EXERCISE INSTRUCTIONS
How many lines in this data contain the string "agent"? Reply with the number only.

(Records contained in a dataset)
☆ ☆ ☆ ☆ ☆
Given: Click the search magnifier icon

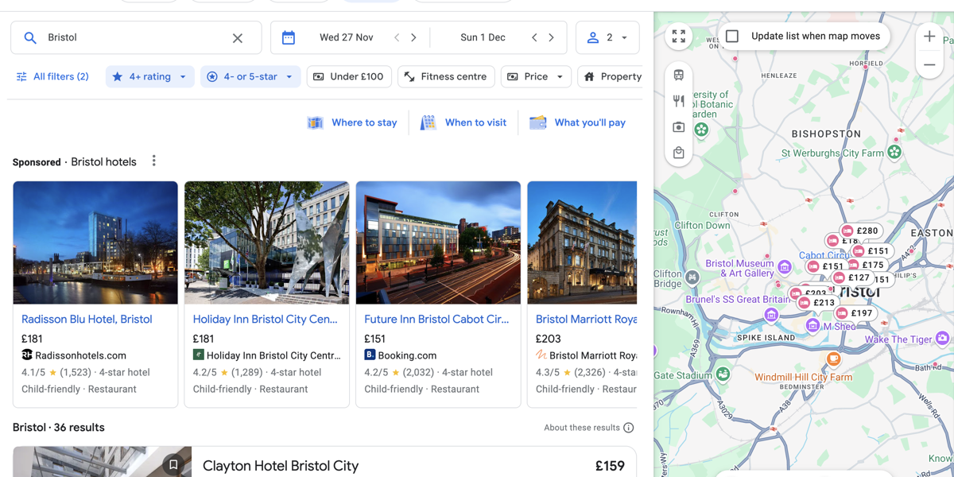Looking at the screenshot, I should click(x=31, y=37).
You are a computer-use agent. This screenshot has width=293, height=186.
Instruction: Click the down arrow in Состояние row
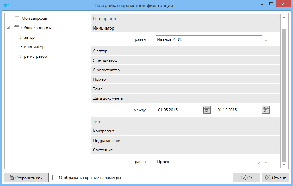258,162
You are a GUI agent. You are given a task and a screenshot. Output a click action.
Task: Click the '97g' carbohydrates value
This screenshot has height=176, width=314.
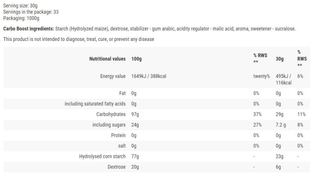[x=135, y=115]
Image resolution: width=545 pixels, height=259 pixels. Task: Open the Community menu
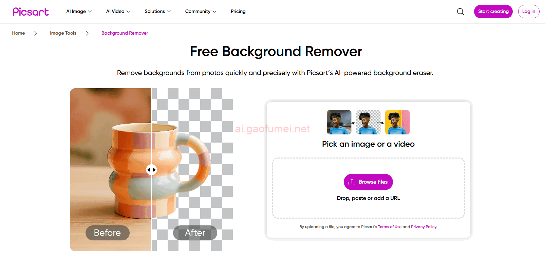(201, 12)
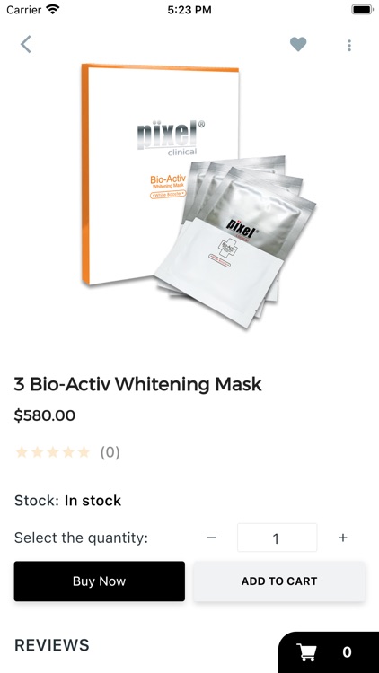The image size is (379, 673).
Task: Open the three-dot more options menu
Action: tap(349, 45)
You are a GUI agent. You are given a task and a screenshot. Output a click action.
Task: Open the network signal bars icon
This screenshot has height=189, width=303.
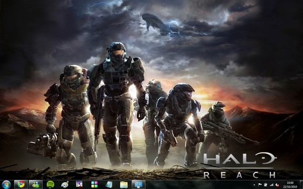point(271,185)
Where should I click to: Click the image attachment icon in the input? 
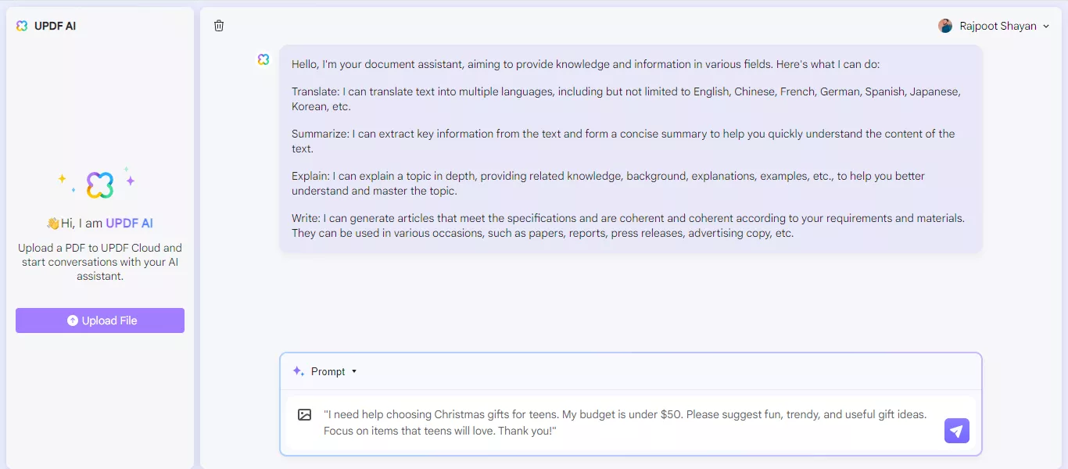point(305,415)
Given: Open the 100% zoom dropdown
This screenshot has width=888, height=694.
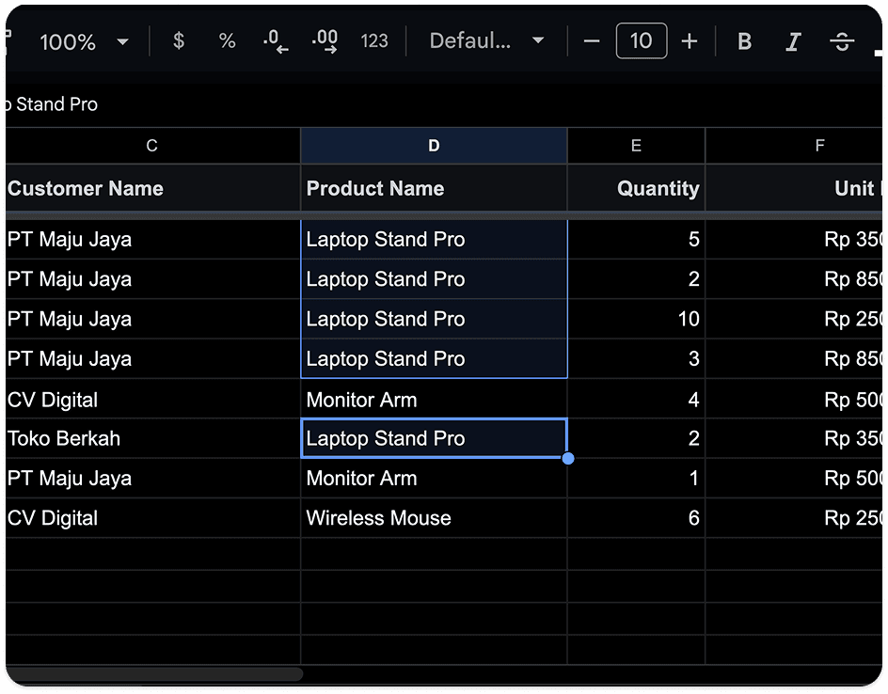Looking at the screenshot, I should pyautogui.click(x=84, y=41).
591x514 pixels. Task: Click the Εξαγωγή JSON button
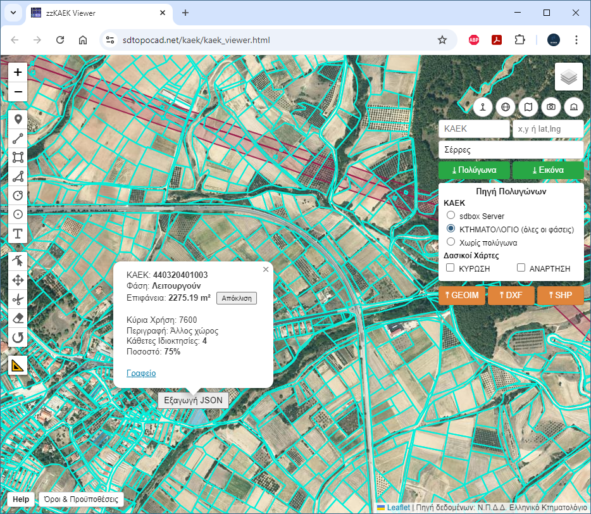point(193,400)
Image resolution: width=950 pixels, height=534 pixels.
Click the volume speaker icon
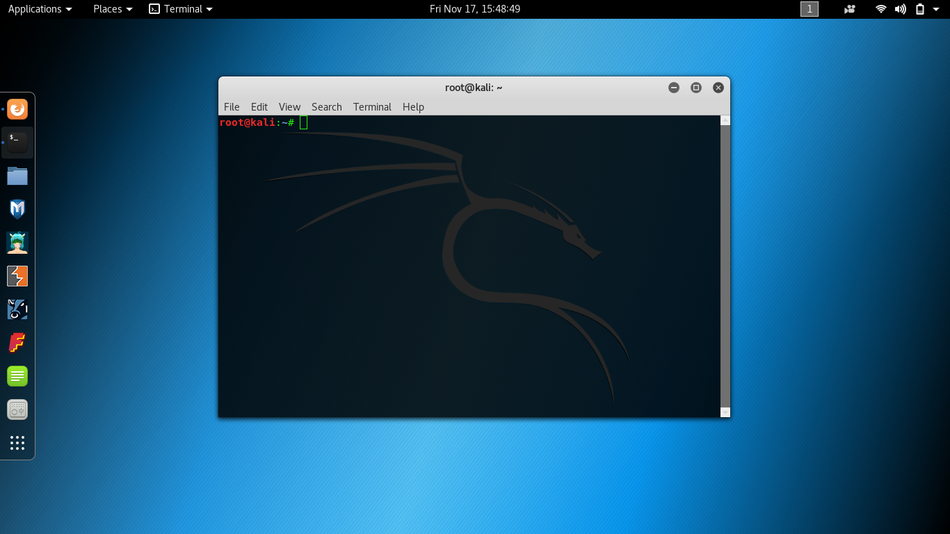pos(901,9)
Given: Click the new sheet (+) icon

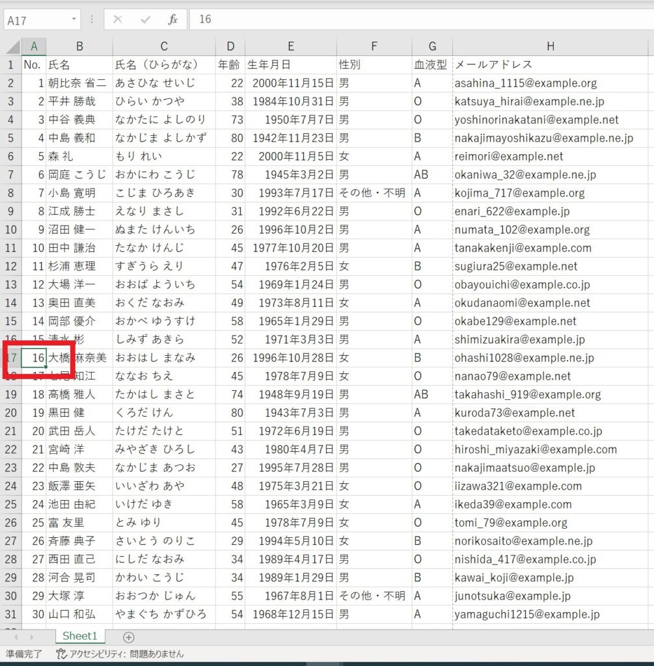Looking at the screenshot, I should [x=129, y=637].
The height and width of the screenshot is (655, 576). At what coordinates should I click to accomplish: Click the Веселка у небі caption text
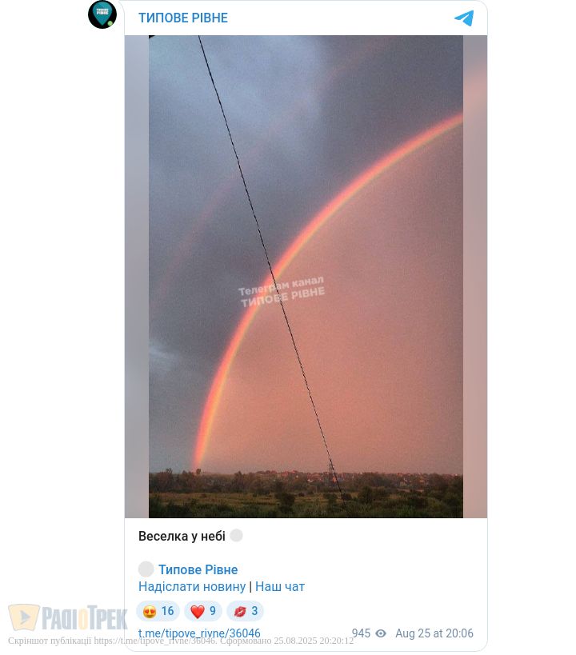pyautogui.click(x=182, y=536)
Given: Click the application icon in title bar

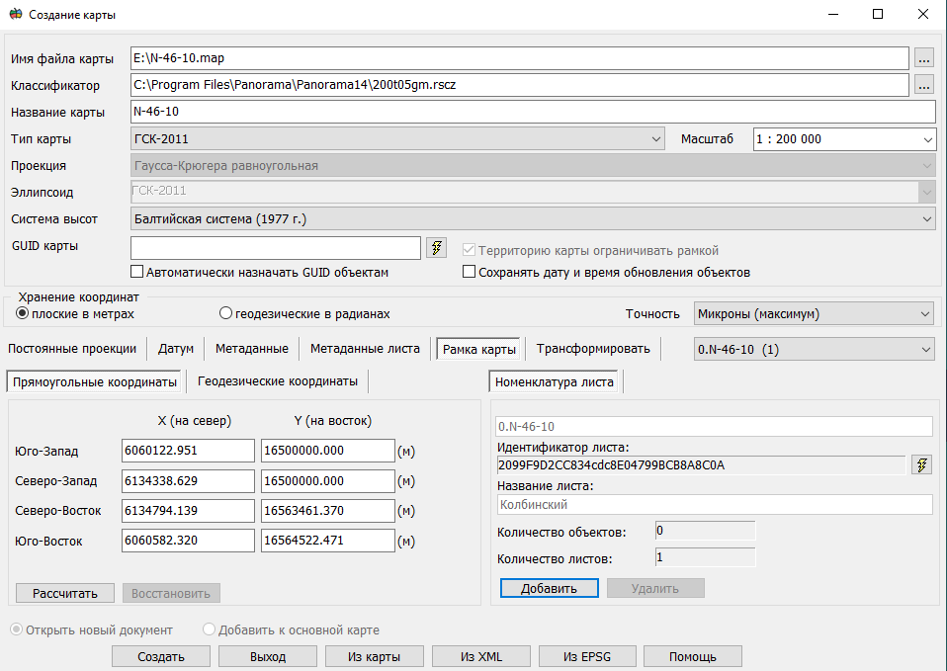Looking at the screenshot, I should click(x=14, y=15).
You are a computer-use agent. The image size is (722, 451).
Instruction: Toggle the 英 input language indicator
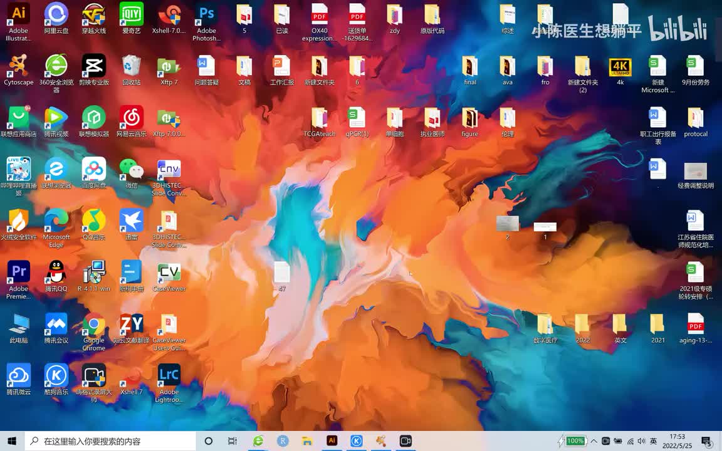653,441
☆ ☆ ☆ ☆ ☆
RESPONSE TO THIS TASK
4